Rather than “normalness”, something that strikes me as mandated social construct, a chmera that exists as a little conformed to ideal what happened to me after SRS was a gradual growth into ordinariness.
When Tina and I started the WBT post-op list we made it for post-SRS women because we didn’t want to continually relive the process of change.
It is exciting and driven for people going through it. Indeed some people feel a let down after it is all over with. People in process expect those who went through it to have words of wisdom and guidance to offer them in their struggles with the process. And we might if we choose to make being a guide or a counselor our life’s work or even our volunteer work. But for most of us time and distance from that period of transition means that about all we really have to offer goes something like this, “You too can do this just as others have. After SRS you will continue to grow until one day you discover you really aren’t much different from all the women who were born female that are part of your enviroment.”

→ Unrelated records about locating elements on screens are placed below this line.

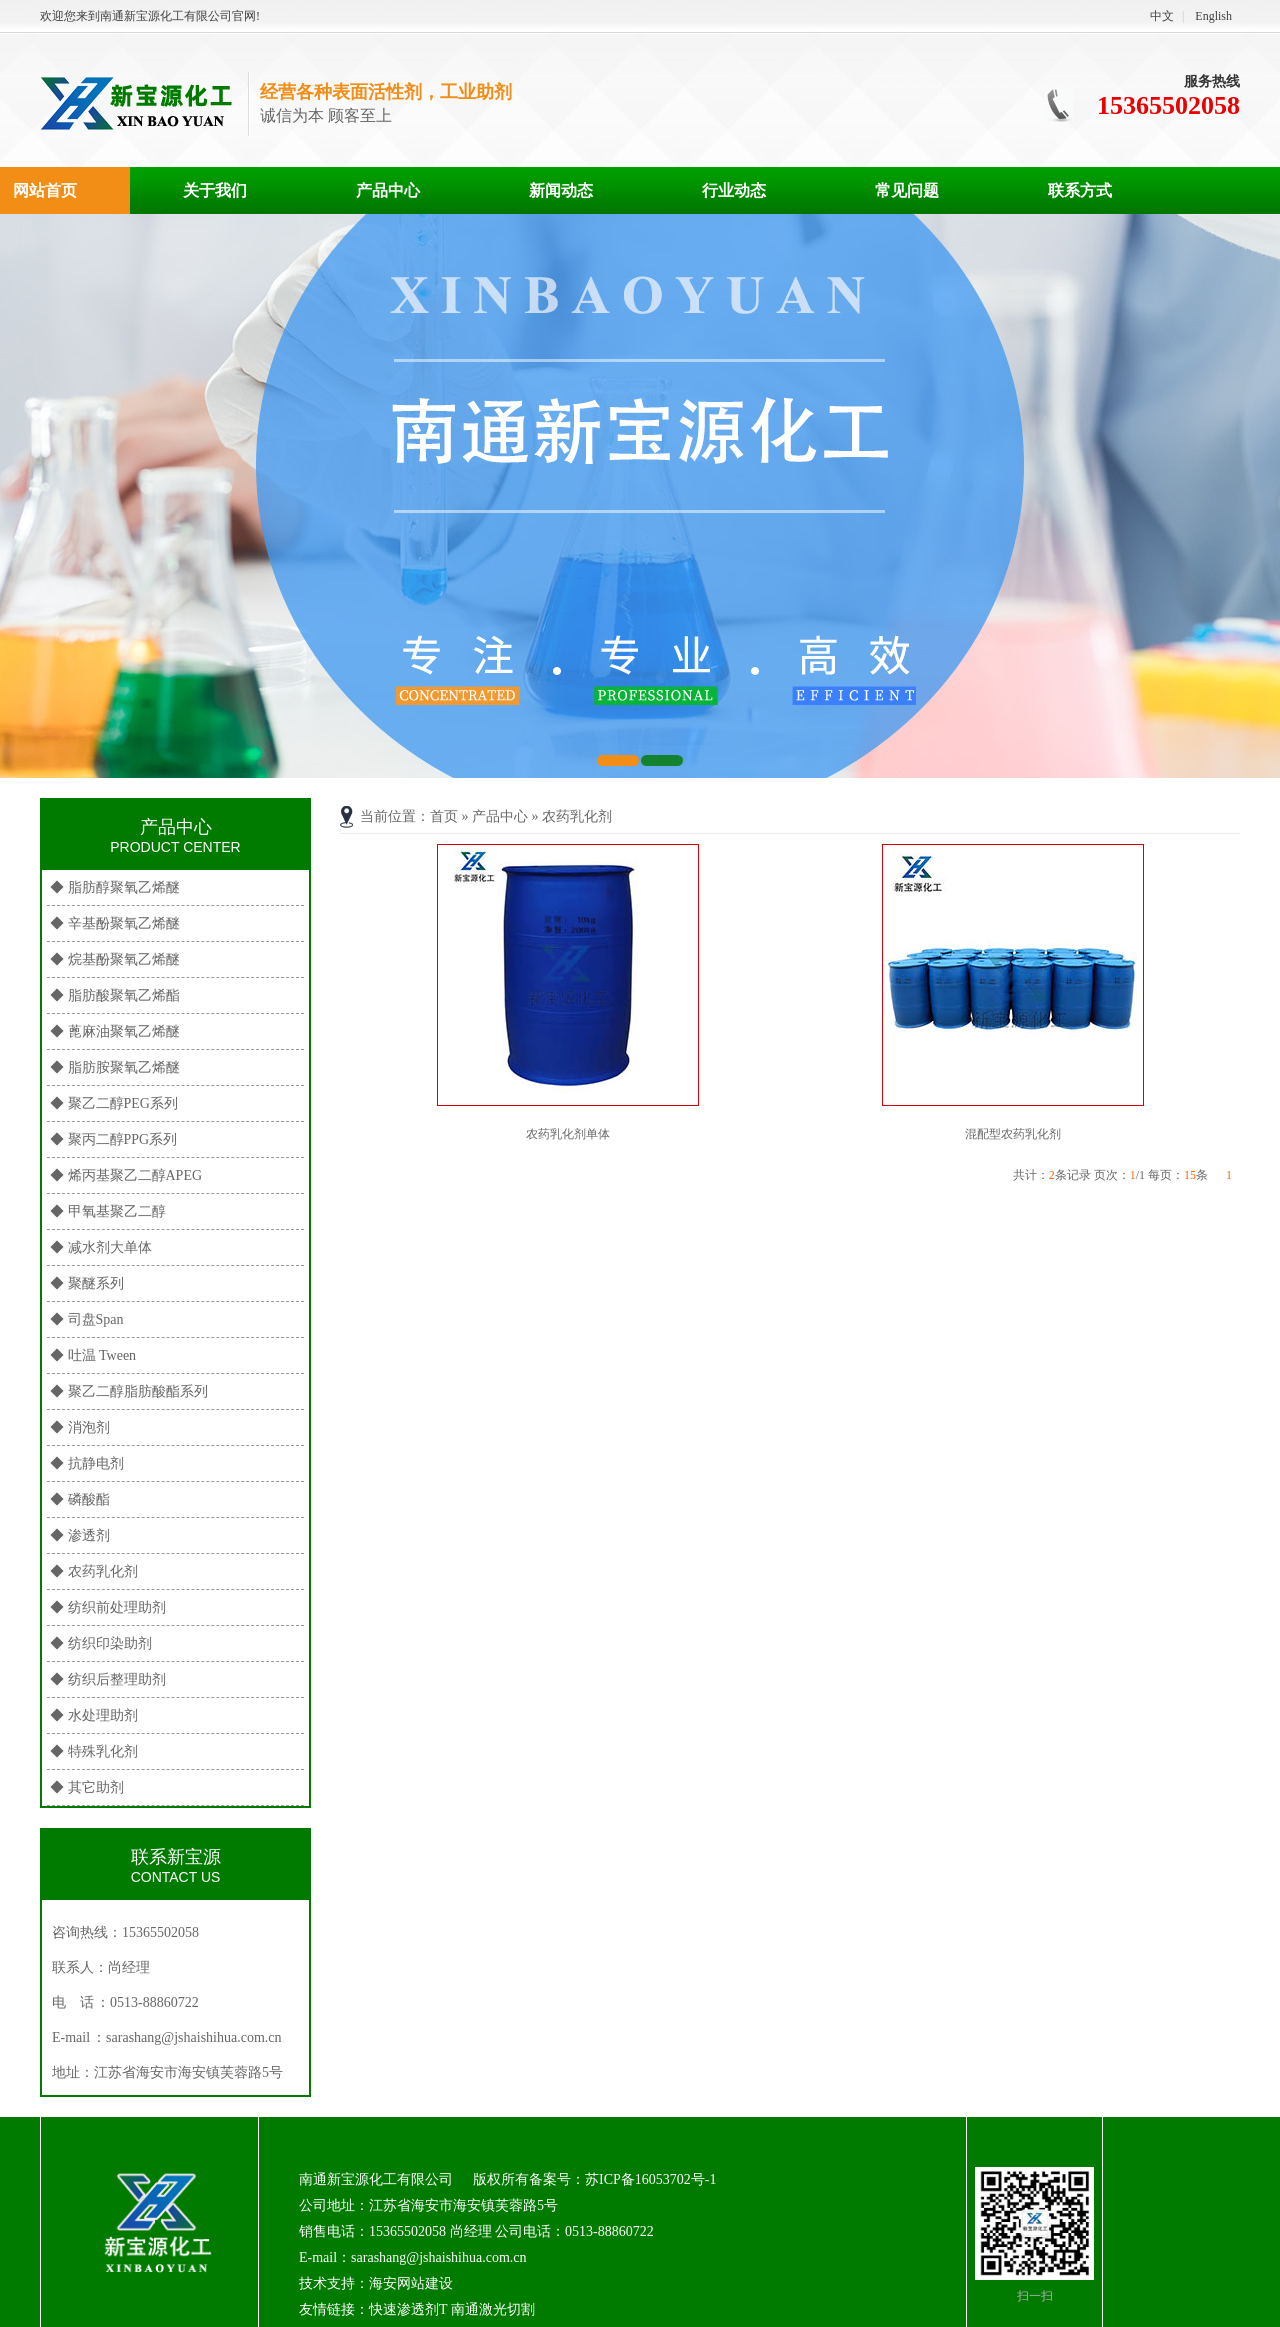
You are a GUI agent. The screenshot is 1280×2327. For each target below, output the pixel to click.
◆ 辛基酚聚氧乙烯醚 (115, 923)
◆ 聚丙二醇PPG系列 (113, 1139)
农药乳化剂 (577, 816)
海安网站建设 (411, 2283)
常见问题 (907, 190)
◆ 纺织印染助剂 (101, 1643)
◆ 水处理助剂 (94, 1715)
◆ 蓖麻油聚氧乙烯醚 (115, 1031)
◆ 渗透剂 (80, 1535)
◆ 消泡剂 (80, 1427)
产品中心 (388, 190)
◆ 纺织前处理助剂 (108, 1607)
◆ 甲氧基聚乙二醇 (108, 1211)
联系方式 (1080, 190)
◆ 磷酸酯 (80, 1499)
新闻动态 (561, 190)
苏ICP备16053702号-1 (650, 2179)
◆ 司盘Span (87, 1319)
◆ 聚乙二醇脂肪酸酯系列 (129, 1391)
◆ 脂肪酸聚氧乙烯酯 (115, 995)
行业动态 (734, 190)
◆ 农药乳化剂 (94, 1571)
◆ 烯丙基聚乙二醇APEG (126, 1175)
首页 (444, 816)
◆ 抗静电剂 (87, 1463)
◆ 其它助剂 (87, 1787)
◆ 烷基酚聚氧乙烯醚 (115, 959)
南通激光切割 (493, 2309)
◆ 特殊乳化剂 (94, 1751)
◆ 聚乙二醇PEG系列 (114, 1103)
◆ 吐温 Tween (93, 1355)
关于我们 (215, 190)
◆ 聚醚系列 (87, 1283)
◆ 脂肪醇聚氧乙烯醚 (115, 887)
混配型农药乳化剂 (1013, 1134)
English (1213, 16)
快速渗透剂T (408, 2309)
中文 (1162, 16)
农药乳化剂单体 (568, 1134)
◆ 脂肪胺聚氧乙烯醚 (115, 1067)
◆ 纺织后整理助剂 (108, 1679)
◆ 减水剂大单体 (101, 1247)
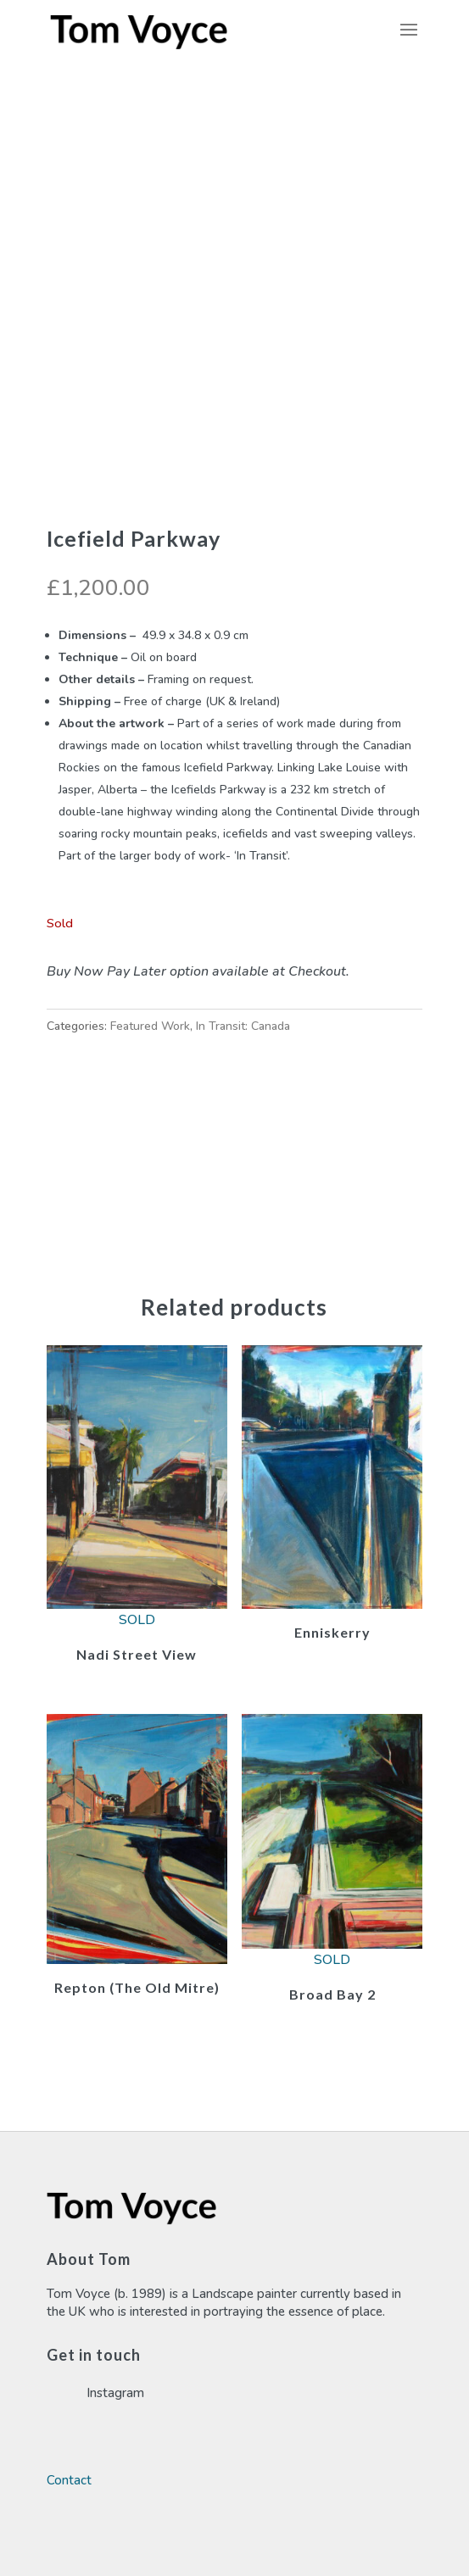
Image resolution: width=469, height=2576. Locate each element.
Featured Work (150, 1026)
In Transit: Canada (243, 1026)
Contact (69, 2480)
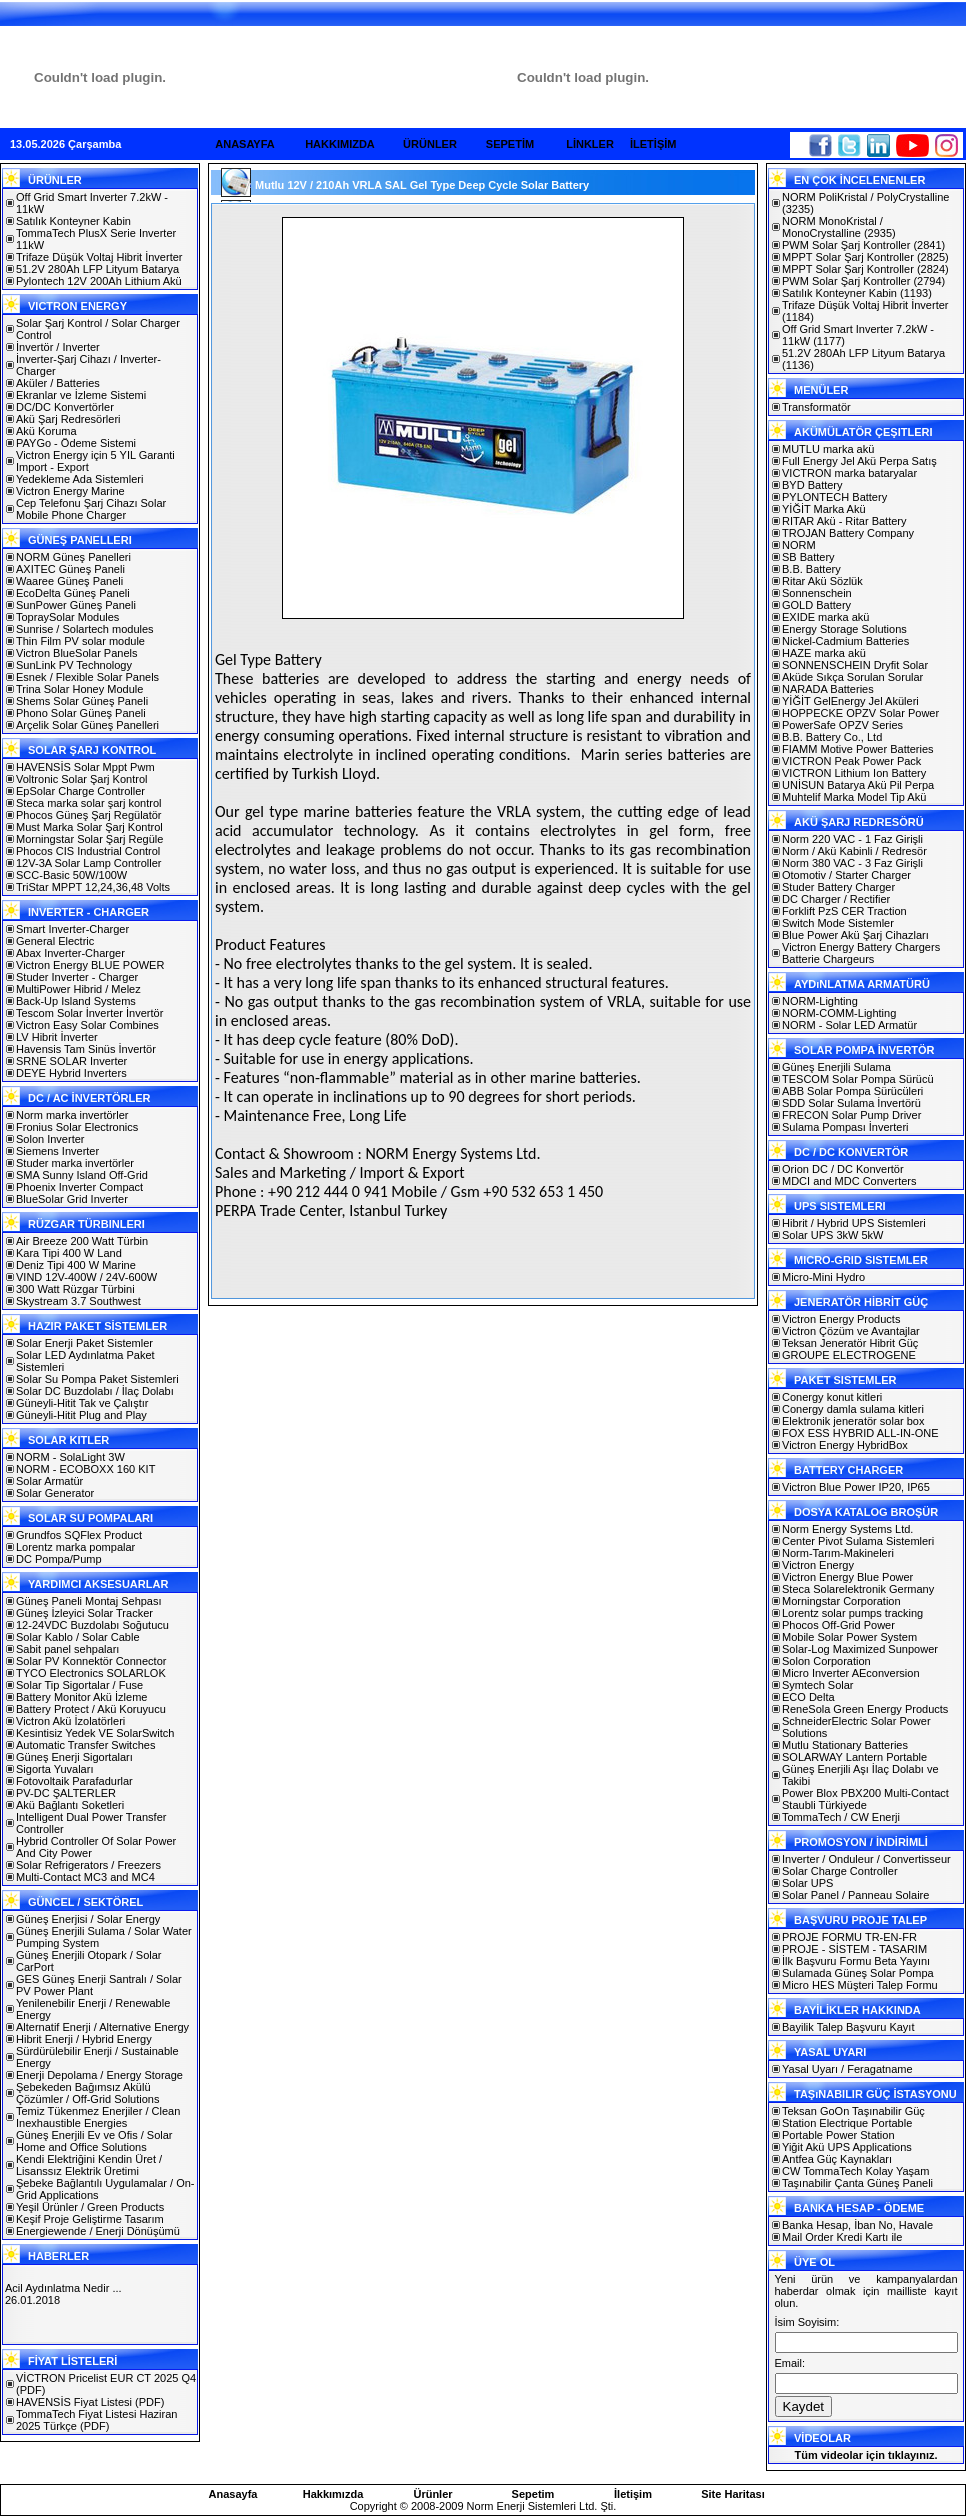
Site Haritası (733, 2494)
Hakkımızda (333, 2494)
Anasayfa (233, 2494)
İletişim (633, 2494)
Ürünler (432, 2494)
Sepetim (533, 2494)
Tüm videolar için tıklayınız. (865, 2455)
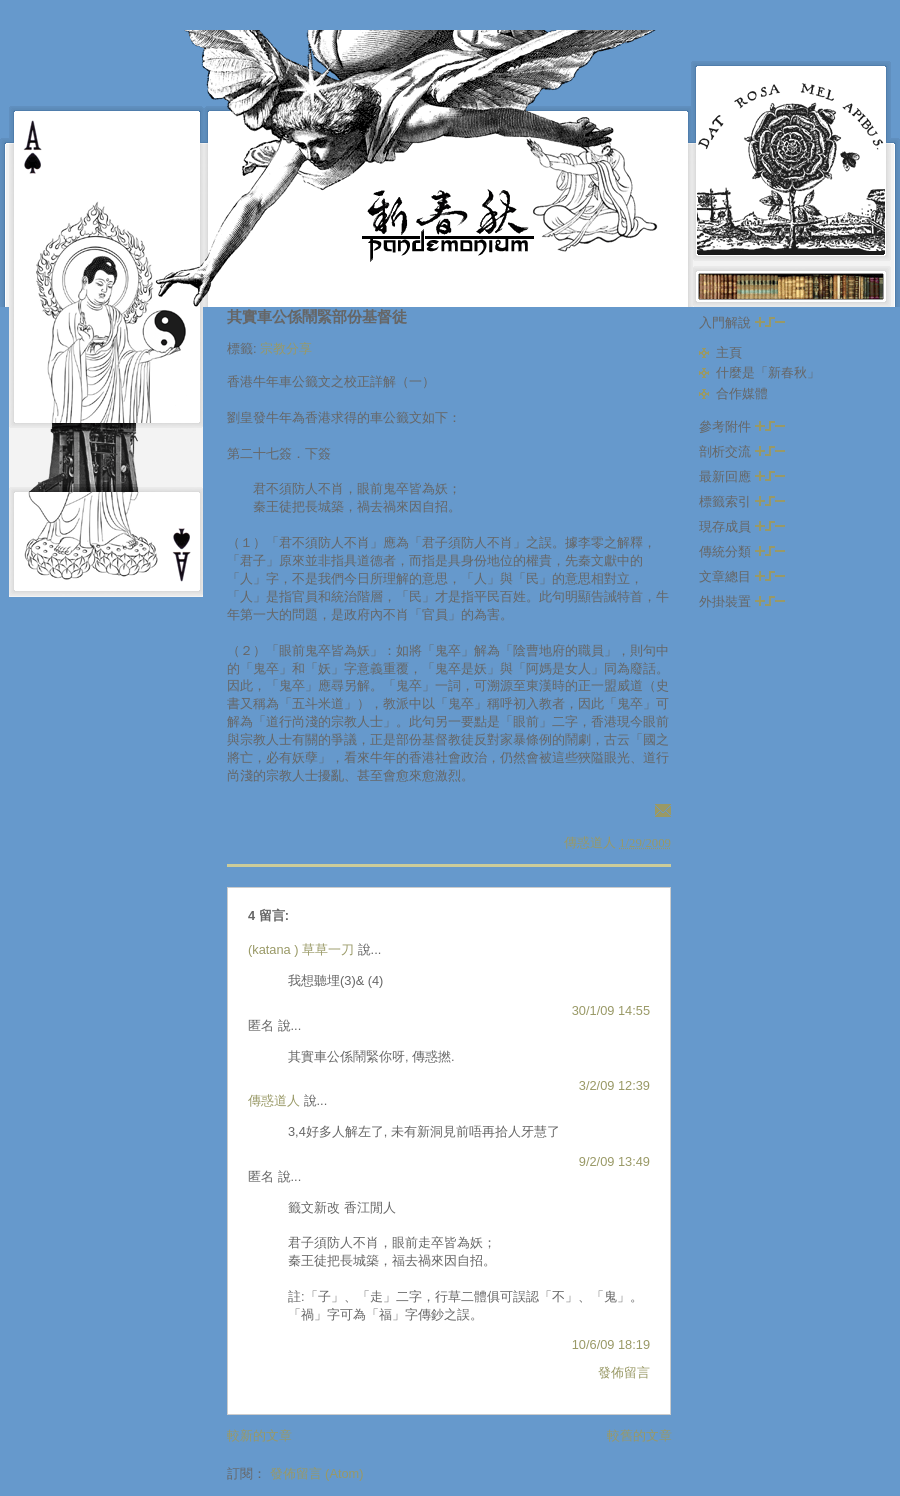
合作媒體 (742, 393)
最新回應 (742, 476)
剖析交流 (742, 451)
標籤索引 (742, 501)
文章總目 (742, 576)
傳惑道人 (274, 1100)
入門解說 (742, 322)
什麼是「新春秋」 (768, 372)
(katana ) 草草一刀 (301, 949)
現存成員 (742, 526)
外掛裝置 (742, 601)
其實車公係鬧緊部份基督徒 (317, 316)
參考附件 (742, 426)
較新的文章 (259, 1435)
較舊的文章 (639, 1435)
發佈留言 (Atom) (317, 1473)
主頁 (729, 352)
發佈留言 (624, 1372)
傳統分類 (742, 551)
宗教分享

There was a time when having had the operation made on special because there weren’t very many of us. Now it is rather common and we have to rely on talents or abilities to be special.
So many of our concerns are the same concerns everyone else has. Global warming, the economy, corporate domination of our lives. Aging, relationships.
Many of us are alienated from our families, some of us are happy, some of us suffer depression.
Some of us are in recovery, others have substance issues. None of these things are particular to us because of our medical histories but the social stigmatization due to that medical history tends to make our lives more problem filled than the lives of those who were not born with TS.